§ Directions for this task
Reproduce verbatim the portion of the entries below that begins with the line containing "Given: Click the highlighted" and ends with the line containing "Looking at the screenshot, I should [x=1061, y=916].", including both of those lines.

§ Material
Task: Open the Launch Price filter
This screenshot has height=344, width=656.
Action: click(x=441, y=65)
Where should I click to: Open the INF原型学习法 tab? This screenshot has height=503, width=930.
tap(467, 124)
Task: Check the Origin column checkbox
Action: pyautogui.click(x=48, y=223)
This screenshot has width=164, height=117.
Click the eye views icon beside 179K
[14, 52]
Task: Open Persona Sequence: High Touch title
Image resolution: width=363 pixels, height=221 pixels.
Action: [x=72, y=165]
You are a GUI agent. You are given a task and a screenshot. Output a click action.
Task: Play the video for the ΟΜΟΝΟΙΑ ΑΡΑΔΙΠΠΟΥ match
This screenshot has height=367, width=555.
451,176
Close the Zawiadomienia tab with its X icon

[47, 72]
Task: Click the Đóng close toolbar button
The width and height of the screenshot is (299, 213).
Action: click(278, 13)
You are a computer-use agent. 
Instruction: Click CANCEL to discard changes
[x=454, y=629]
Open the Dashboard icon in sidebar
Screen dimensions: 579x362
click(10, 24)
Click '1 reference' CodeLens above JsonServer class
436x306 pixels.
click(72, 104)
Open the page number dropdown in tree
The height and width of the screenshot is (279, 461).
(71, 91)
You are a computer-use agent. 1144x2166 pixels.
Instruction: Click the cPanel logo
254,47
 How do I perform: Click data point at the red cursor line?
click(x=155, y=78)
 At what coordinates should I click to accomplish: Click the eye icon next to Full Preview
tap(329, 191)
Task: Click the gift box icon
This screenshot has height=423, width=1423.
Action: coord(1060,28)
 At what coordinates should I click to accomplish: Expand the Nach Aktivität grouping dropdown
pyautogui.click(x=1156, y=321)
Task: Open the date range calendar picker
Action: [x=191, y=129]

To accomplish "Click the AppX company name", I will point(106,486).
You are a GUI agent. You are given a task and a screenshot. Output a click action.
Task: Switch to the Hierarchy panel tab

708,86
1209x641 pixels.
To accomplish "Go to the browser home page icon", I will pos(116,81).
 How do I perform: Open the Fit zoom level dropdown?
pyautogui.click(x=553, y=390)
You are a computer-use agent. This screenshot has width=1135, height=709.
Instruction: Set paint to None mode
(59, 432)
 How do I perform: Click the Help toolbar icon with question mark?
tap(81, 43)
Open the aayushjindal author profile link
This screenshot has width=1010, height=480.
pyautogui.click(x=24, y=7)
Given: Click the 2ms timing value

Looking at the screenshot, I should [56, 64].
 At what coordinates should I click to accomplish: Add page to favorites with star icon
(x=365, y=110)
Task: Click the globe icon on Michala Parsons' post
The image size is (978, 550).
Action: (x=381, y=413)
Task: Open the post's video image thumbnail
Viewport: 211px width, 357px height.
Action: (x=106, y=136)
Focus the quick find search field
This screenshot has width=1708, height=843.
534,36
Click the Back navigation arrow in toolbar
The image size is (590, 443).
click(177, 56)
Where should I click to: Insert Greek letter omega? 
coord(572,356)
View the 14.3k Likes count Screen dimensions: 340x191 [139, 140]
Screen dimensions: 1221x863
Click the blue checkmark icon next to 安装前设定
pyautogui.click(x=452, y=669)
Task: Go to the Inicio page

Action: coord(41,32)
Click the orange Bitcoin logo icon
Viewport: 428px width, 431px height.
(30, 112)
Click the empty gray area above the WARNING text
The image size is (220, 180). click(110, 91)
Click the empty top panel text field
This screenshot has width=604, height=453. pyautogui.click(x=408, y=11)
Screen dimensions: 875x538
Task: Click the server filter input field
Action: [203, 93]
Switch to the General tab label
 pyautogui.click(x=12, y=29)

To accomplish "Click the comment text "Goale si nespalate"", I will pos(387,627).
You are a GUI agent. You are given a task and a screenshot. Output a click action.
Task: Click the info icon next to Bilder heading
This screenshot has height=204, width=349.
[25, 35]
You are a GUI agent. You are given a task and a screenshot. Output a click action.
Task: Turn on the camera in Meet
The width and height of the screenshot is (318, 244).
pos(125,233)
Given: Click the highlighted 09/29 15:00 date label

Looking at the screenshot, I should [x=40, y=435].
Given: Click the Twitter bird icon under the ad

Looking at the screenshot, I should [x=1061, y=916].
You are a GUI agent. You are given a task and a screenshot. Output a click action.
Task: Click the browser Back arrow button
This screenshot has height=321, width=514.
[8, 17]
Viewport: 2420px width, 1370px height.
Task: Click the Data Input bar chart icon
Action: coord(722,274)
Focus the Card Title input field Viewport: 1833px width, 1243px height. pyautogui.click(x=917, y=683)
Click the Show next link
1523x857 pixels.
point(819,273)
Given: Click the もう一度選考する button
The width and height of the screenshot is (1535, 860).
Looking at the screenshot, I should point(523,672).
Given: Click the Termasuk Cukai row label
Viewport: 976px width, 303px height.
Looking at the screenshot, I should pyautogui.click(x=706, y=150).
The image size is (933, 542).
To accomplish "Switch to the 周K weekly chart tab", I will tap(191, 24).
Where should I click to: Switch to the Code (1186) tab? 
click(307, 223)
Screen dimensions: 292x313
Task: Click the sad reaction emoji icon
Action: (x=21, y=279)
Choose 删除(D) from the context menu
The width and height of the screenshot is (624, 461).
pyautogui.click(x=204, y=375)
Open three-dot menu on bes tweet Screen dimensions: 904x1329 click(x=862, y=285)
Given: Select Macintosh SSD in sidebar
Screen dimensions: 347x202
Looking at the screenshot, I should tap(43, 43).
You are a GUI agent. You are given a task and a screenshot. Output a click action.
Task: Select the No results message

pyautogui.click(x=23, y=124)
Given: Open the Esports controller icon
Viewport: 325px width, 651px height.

§ Solution for this task
Given: Click the highlighted 09/29 15:00 date label

Looking at the screenshot, I should [x=40, y=435].
Given: Click the Twitter bird icon under the ad

Looking at the screenshot, I should [x=1061, y=916].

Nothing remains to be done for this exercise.